I have a large CSV file (greater than 6GB). Preview of the file is given below:
ID,NUM,MMSRATE,SMSRATE,DATARATE
1,0100000109,623,233,331
2,0200000109,515,413,314
3,0600000109,611,266,662
4,0700000109,729,490,927
5,0800000109,843,637,736
6,0600000109,578,367,875
I want to find the difference of MMSRATE AND SMSRATE and store it in a new column PDRATE in the same csv file. Preview is as given below:
ID,NUM,MMSRATE,SMSRATE,DATARATE,PDRATE
1,0100000109,623,233,333,390
2,0200000109,515,413,314,102
I have about 1 million rows. I want to read the rows in chunks of (say 20000), perform the difference operation, then write it into a output CSV file, then read the next 20000 rows, perform operations on that and write it into the output CSV file and so on.
I wrote a code for reading the rows in chunks (of 2 for the case of simplicity), but I am not able to perform the difference of the 2 columns within my script. The code is given below:
chunk_size <- 2
con <- file("input.csv", open = "r")
data_frame <- read.csv(con,nrows = chunk_size,quote="",header = TRUE,)
header <- names(data_frame)
print(header)
print(data_frame)
if(nrow(data_frame) == chunk_size) {
repeat {
data_frame <- read.csv(con,nrows = chunk_size, header = FALSE, quote="")

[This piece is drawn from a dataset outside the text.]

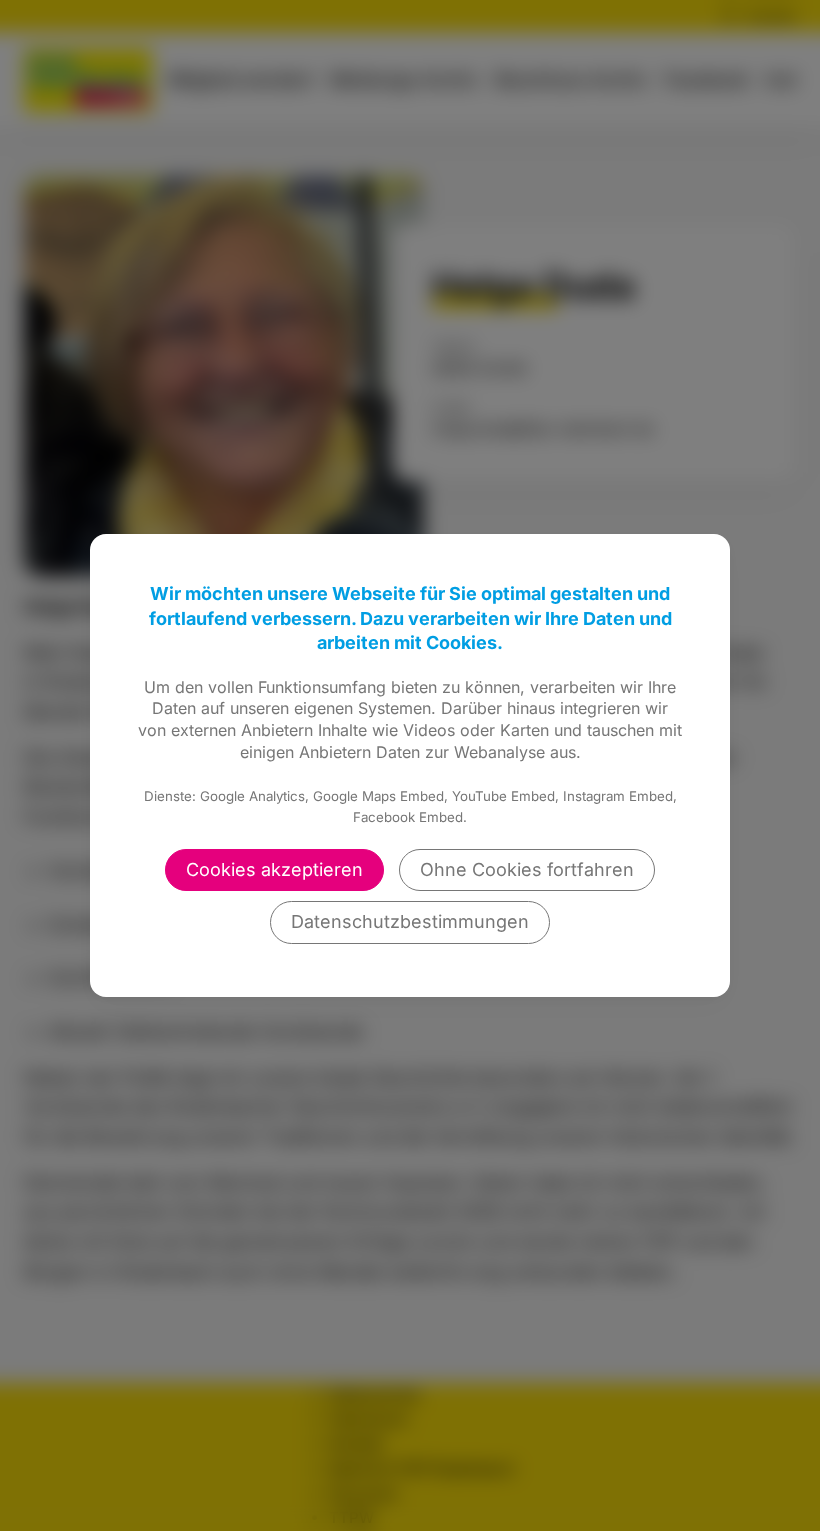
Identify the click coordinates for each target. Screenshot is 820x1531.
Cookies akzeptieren (274, 869)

names(data_frame)<-c(header)
print(header)
print(data_frame)
if(nrow(data_frame) < chunk_size) {
break
}
}
}
close(con)
I'm fairly new to Rscript. I'm running R Studio IDE in Windows.
NOTE: The leading zero in NUM column should be retained in the output CSV FILE. Please note that it is a requirement that I work on CHUNKS of rows from the CSV and not on the CSV file as a whole.